Eigentlich so wie sich selbst. Man kann dafür eine normale Zahnbürste für Erwachsene bei großen und eine Kinderzahnbürste bei kleinen Hunden verwenden. Lediglich bei sehr kleinen Rassen empfiehlt sich eine spezielle Hundezahnbürste. Bei Welpen kann man auch eine Fingerbürste verwenden, die man über den Finger stülpt. Wichtig ist, dass die Borsten weich sind und der Bürstenkopf nicht zu groß ist. Menschen-Zahnpasta ist aber ein No-Go, sie wäre schädlich für Hunde. Putzen ohne Paste reicht eigentlich, aber wer noch einen drauflegen will, kann spezielle Hundezahnpasta nutzen – sie schmeckt zum Beispiel nach Leber oder anderen Geschmacksrichtungen, die dein Liebling mag. Am besten beginnt man natürlich im Welpenalter. Man sollte den Hund langsam an das Putzen gewöhnen und nicht einfach erwarten, dass er sofort alles mitmacht.

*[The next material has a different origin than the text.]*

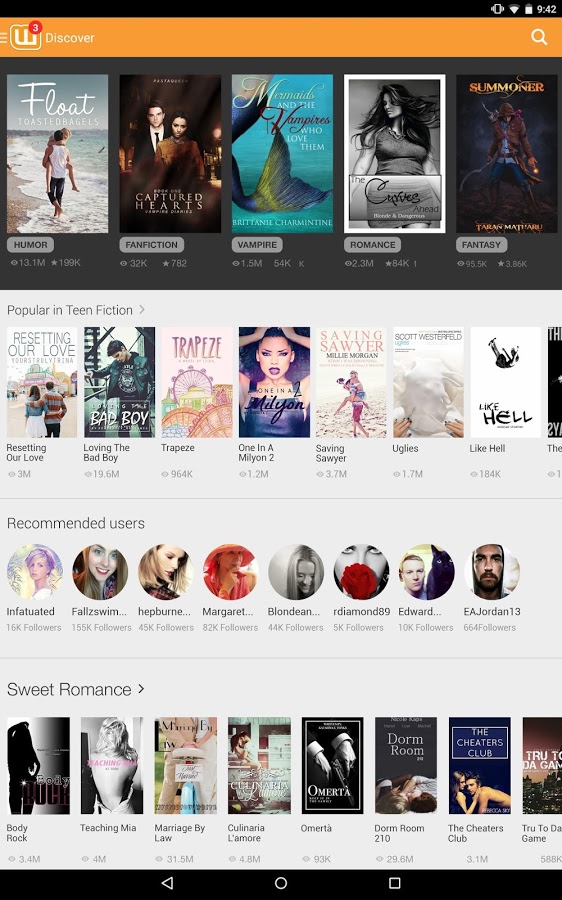Expand the Popular in Teen Fiction chevron

click(142, 310)
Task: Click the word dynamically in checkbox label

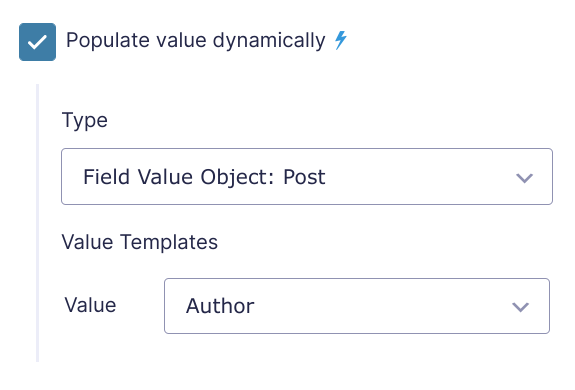Action: [x=269, y=40]
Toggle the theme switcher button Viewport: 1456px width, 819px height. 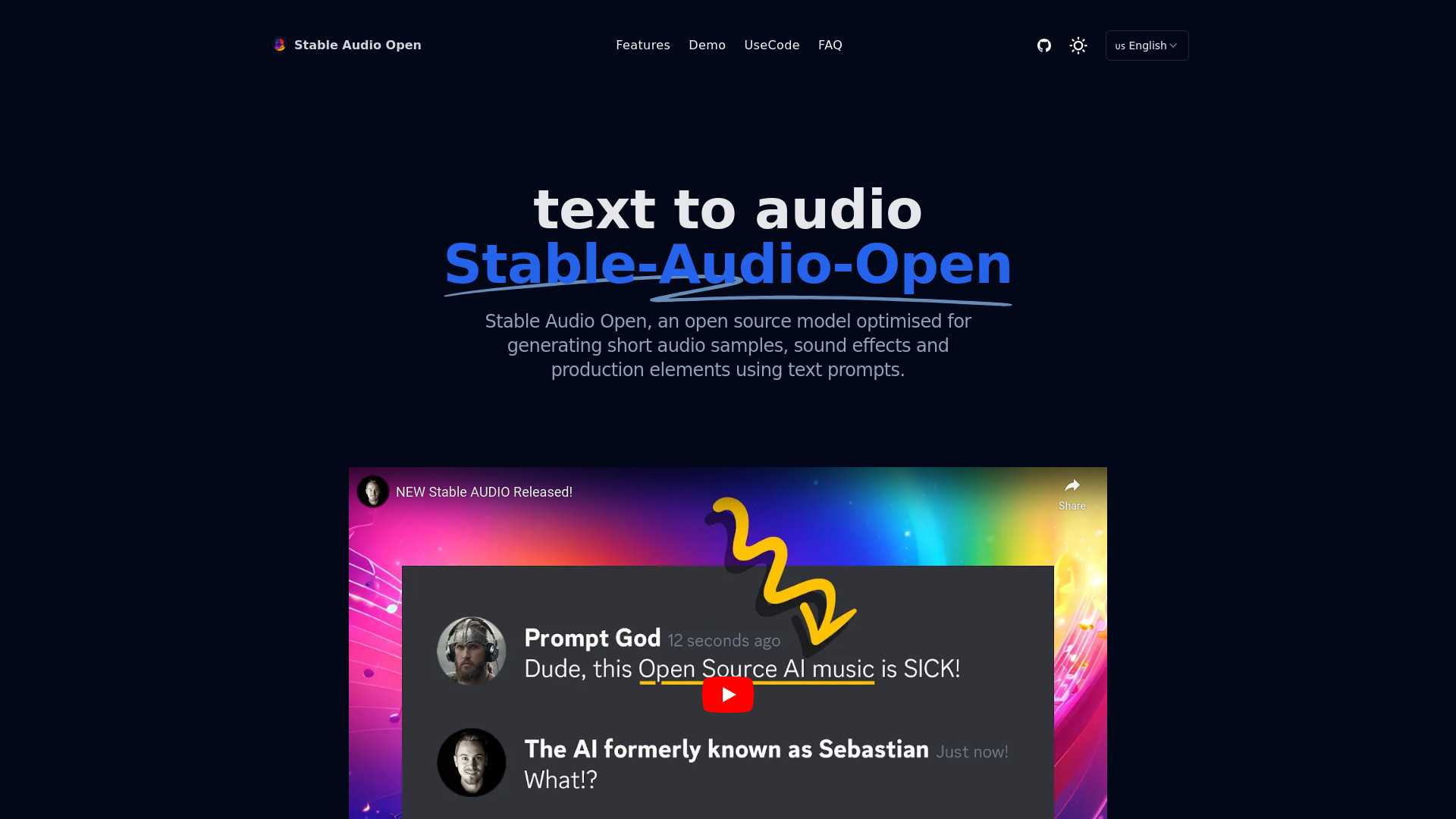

Die Zahnpasta darf er schlecken, die Zahnbürste wird langsam eingeführt. Im besten Fall wird es dein Hund als kleine Spa-Einheit sehen!

 

Wie oft sollte ich das machen?

Im Idealfall einmal täglich, unterstützt durch die zuvor erwähnten Kau-Aktionen. Falls dein Hund die Prozedur aber nicht so gerne mag, reicht auch alle paar Tage – allerdings sollte man wissen, dass sich Plaque schon nach etwas mehr als 5 Stunden bildet.

 

Gibt es noch was zu beachten?

Das Übliche: Zwang vermeiden und mit Belohnungen arbeiten. Dein Hund sollte bei dem, was du von ihm verlangst, bestärkt werden. Auch solltest du nicht zu fest drücken, um das Erlebnis angenehm zu gestalten und das Zahnfleisch nicht zu verletzen. Wenn bereits Probleme bestehen, gibt es auch antibakterielle Spülungen für Hunde.